SENtract –
1.Otages
Pour un peu, le Sénégal en aurait oublié ce conflit de basse intensité qui constitue sa seule expérience d’une guerre sur son territoire depuis l’indépendance. Le 24 janvier, un accrochage survient dans la zone frontalière entre la Gambie et le Sénégal. Deux soldats sénégalais appartenant à la Mission de la Communauté économique des États de l’Afrique de l’Ouest en Gambie (Micega) sont tués dans les combats, tandis que sept autres sont capturés avant d’être libérés plusieurs jours plus tard devant les journalistes.
À l’origine de cet incident, la branche du Mouvement des forces démocratiques de la Casamance (MFDC) dirigée par le chef de guerre Salif Sadio, qui revendique l’autonomie de cette région méridionale que les autorités sénégalaises sont régulièrement accusées de délaisser.
2. Irréductible
Salif Sadio cumule les fonctions politiques et militaires à la tête de sa faction du MFDC depuis sa rupture avec l’abbé Diamacoune – le chef charismatique du mouvement indépendantiste, décédé en 2007 – et avec Mamadou Nkrumah Sané (son fondateur). Lequel déclarait à Jeune Afrique, en 2011 : « Wade perdra à cause de nous en 2012 tout comme Diouf a perdu à cause de nous en 2000 ».
Salif Sadio se considère désormais comme le seul chef légitime du MFDC, même si son rival, César Atoute Badiate, continue de régner sur le front Sud de la rébellion. « Dans son maquis, la discipline est totale, indique une source qui l’a rencontré à plusieurs reprises. Il est un chef incontesté et jamais l’armée sénégalaise n’est parvenue à l’écraser. »
« Même si, officiellement, le MFDC réunit toutes les composantes du pays, l’ethnie diola en constitue le socle », commente un bon connaisseur du dossier. « Il est secret, soupçonneux, voire paranoïaque, très difficile à approcher », ajoute un expert du conflit casamançais, qui n’est jamais parvenu lui-même à le rencontrer.
Salif Sadio cultive la légende d’un « pur », d’un incorruptible, alimentée par son image de pieux musulman. Mais il serait aussi capable d’une brutalité extrême afin de se maintenir au pouvoir dans son organisation, quitte à se débarrasser sommairement des rivaux et contradicteurs.
3. Trafics
Pour financer sa rébellion, quatre décennies après sa naissance, Salif Sadio en est réduit aux trafics. Outre le cannabis, dont la culture est propice sur les terres de la verte Casamance, le MFDC est soupçonné de « se sucrer » au passage sur le trafic de bois de rose, une espèce prisée qui fait l’objet d’un trafic juteux vers la Chine.

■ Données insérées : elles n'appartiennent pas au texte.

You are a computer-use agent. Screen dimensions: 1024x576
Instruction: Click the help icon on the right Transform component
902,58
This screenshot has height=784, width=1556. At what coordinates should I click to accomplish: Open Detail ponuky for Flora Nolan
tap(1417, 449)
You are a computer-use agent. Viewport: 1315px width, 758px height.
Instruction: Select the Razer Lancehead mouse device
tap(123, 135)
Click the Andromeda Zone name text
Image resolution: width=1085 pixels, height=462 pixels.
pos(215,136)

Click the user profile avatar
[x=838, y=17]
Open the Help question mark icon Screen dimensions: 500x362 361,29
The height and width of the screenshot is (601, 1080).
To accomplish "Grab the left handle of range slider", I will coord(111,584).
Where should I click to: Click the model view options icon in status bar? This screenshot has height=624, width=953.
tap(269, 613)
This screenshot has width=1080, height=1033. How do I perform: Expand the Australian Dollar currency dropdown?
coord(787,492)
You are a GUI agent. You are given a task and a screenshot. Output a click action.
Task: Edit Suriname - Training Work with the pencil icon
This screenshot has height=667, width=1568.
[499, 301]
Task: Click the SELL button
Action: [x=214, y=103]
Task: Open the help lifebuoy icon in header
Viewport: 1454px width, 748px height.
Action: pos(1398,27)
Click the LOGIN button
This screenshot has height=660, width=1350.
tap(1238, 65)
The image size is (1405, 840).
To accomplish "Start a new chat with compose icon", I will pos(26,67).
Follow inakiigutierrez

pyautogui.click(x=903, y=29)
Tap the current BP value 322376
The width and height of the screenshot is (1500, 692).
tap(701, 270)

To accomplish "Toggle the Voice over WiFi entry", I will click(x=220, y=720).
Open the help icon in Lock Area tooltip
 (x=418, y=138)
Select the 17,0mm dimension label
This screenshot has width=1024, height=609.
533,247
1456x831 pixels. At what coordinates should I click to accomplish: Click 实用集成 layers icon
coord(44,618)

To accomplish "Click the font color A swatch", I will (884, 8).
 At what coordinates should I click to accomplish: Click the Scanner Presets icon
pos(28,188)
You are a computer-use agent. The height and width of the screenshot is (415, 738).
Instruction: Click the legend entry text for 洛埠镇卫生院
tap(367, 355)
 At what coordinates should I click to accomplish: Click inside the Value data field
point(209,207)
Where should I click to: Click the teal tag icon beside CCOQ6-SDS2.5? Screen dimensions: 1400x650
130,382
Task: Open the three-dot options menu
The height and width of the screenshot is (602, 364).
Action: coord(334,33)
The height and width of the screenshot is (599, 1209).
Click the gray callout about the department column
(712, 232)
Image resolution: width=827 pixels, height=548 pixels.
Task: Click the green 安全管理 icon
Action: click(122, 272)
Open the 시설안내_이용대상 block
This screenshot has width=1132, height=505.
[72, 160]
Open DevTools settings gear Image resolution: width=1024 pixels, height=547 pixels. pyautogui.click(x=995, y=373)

Le 24 janvier, c’est d’ailleurs ce trafic prohibé qui a été à l’origine de l’accrochage meurtrier entre un groupe de soldats sénégalais de la Micega et les rebelles du MFDC, à la frontière sénégalo-gambienne. Les militaires entendaient en effet contrôler des camions chargés de ce bois précieux, coupé en Casamance avant d’être exporté par containers entiers depuis le port de Banjul.
4. Conflit sans fin
Depuis le début des années 1980, un seul mot d’ordre : l’indépendance de la Casamance, sinon rien. Quarante ans après le début du conflit, auquel trois présidents sénégalais successifs ont été confrontés (Abdou Diouf, Abdoulaye Wade puis Macky Sall), la Casamance vit entre la guerre et la paix, dans le cadre d’un conflit de basse intensité qui est revenu sur le devant de la scène à la suite du récent accrochage meurtrier.
« Il campe sur ses positions et a du mal à parvenir à un compromis, alors même que depuis 2012 c’est lui qui est demandeur de négociations avec Dakar, témoigne un bon connaisseur du dossier. Lorsqu’un compromis est sur la table, il en soupèse tous les termes méticuleusement. » « Macky Sall a affiché très vite sa volonté de régler pacifiquement la crise et il y a eu un round d’observation rapidement après son élection », observe un ministre de l’époque.
5. Médiations
« Moi, César Atoute Badiate, préfère la paix en Casamance plus que quiconque. Le 3 janvier 2012, nous nous sommes entendus avec le collectif des cadres de la Casamance [sur le fait] que ce conflit doit être impérativement réglé par Sant’Egidio car les religieux sont plus crédibles et moins corrompus », déclarait il y a dix ans le rival de Salif Sadio.
Un point d’accord entre les deux branches du MFDC qui explique pourquoi le père Angelo Romano, médiateur de longue date de la communauté Sant’Egidio dans le conflit, a obtenu récemment la libération des militaires sénégalais capturés par le MFDC. Autre médiateur récurrent dans le conflit, le Casamançais Robert Sagna, qui fut ministre pendant tout le règne d’Abdou Diouf.